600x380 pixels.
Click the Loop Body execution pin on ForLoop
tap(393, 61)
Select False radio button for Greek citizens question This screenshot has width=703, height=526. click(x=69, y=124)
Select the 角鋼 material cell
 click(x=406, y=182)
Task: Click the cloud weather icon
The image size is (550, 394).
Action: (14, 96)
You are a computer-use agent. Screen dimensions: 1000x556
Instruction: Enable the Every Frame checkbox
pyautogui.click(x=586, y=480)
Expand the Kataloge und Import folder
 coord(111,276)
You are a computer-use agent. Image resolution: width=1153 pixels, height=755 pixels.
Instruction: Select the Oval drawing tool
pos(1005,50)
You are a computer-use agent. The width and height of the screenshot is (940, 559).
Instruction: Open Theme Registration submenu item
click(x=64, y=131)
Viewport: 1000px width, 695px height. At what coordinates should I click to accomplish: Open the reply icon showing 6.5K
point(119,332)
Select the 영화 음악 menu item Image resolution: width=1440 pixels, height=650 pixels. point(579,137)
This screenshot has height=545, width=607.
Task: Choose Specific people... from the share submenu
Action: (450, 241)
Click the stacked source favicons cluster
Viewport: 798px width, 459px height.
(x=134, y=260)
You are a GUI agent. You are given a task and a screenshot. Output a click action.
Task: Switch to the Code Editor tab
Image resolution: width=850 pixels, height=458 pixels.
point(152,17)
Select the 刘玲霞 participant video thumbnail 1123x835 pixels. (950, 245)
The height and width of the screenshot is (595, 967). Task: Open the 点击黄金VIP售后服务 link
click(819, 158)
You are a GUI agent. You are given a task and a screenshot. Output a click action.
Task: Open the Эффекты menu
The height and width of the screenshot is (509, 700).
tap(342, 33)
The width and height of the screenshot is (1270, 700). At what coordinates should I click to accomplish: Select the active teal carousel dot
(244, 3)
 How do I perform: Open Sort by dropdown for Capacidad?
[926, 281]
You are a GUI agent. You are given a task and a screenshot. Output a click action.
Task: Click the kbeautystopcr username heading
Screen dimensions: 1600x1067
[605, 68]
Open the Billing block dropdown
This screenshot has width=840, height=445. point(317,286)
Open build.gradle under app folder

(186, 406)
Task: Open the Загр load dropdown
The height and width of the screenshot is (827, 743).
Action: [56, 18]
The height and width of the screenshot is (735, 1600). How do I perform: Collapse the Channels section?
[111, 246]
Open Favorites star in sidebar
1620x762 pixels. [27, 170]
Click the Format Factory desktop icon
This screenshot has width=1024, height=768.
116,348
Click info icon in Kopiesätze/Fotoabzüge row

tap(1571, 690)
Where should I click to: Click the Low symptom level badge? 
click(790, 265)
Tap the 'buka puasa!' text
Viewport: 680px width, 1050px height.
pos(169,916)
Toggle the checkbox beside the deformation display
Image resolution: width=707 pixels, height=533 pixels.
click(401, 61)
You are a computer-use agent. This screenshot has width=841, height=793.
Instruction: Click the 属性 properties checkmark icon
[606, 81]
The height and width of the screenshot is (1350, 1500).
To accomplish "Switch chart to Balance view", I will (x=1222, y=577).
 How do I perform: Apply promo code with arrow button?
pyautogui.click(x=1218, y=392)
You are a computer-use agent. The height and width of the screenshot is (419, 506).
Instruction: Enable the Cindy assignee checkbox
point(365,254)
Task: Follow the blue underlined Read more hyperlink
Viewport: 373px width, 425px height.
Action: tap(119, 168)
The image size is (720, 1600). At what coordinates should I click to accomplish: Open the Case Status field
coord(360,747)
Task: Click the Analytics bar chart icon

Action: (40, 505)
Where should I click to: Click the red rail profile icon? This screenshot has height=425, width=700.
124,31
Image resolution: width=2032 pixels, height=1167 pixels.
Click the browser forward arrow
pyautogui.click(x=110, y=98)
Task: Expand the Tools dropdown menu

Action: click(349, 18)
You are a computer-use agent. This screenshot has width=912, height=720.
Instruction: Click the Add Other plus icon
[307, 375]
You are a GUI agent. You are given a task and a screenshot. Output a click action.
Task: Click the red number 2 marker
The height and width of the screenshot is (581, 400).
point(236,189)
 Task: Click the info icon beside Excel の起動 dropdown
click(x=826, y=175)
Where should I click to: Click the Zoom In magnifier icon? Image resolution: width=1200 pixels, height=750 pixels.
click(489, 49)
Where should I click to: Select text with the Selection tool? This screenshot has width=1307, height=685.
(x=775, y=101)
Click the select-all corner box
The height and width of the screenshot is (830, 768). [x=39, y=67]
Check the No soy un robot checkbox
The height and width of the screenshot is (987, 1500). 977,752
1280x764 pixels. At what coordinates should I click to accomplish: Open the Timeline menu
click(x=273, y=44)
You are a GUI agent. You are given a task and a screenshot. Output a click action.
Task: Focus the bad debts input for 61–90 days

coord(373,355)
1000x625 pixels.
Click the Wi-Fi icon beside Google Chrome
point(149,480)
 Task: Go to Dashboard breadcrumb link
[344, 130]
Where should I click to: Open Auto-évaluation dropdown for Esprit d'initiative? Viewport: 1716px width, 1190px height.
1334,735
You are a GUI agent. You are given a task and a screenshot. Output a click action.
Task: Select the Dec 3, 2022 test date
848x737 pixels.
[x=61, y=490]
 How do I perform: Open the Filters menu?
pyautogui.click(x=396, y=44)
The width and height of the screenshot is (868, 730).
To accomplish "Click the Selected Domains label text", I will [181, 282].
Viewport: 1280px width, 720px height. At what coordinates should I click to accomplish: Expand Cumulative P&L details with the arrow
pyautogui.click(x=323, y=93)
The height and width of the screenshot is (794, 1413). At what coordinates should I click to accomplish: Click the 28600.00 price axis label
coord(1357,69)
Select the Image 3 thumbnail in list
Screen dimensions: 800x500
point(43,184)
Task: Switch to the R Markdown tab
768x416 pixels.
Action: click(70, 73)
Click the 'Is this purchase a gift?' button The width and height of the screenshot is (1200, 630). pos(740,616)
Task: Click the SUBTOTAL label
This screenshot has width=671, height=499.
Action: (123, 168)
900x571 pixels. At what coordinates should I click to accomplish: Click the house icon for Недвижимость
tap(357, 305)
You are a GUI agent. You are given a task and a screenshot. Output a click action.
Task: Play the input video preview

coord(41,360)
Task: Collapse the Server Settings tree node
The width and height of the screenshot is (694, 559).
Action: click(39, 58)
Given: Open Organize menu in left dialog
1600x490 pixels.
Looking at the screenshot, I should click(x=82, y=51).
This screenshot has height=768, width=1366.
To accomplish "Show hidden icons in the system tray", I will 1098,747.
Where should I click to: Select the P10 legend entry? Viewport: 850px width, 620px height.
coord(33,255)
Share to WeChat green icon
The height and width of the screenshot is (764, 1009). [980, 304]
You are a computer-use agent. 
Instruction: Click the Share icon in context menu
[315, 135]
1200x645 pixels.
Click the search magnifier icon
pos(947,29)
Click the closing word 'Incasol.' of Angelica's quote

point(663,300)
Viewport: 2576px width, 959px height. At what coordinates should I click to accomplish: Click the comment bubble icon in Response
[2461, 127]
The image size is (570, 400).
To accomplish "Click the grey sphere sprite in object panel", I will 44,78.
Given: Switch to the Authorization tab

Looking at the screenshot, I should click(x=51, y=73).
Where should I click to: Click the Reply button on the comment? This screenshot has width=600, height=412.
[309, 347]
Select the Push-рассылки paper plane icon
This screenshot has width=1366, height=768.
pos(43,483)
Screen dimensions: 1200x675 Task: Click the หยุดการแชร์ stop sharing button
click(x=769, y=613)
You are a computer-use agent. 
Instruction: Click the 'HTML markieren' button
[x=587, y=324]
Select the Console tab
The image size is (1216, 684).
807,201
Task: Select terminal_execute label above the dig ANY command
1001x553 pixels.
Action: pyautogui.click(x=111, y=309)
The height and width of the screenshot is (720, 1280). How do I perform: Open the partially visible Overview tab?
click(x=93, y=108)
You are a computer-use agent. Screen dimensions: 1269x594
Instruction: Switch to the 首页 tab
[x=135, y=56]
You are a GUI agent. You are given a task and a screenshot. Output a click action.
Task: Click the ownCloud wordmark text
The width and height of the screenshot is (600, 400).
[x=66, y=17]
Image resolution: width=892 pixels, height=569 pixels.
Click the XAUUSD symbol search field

Your assignment:
Nothing but the lines from the one that contains "This screenshot has width=1366, height=768." through the last line of the entries should appear in your reply, each repeated exactly.

The completed task:
This screenshot has width=1366, height=768.
pos(43,483)
Screen dimensions: 1200x675 Task: Click the หยุดการแชร์ stop sharing button
click(x=769, y=613)
You are a computer-use agent. 
Instruction: Click the 'HTML markieren' button
[x=587, y=324]
Select the Console tab
The image size is (1216, 684).
807,201
Task: Select terminal_execute label above the dig ANY command
1001x553 pixels.
Action: pyautogui.click(x=111, y=309)
The height and width of the screenshot is (720, 1280). How do I perform: Open the partially visible Overview tab?
click(x=93, y=108)
You are a computer-use agent. Screen dimensions: 1269x594
Instruction: Switch to the 首页 tab
[x=135, y=56]
You are a GUI agent. You are given a task and a screenshot. Output a click action.
Task: Click the ownCloud wordmark text
The width and height of the screenshot is (600, 400).
[x=66, y=17]
Image resolution: width=892 pixels, height=569 pixels.
Click the XAUUSD symbol search field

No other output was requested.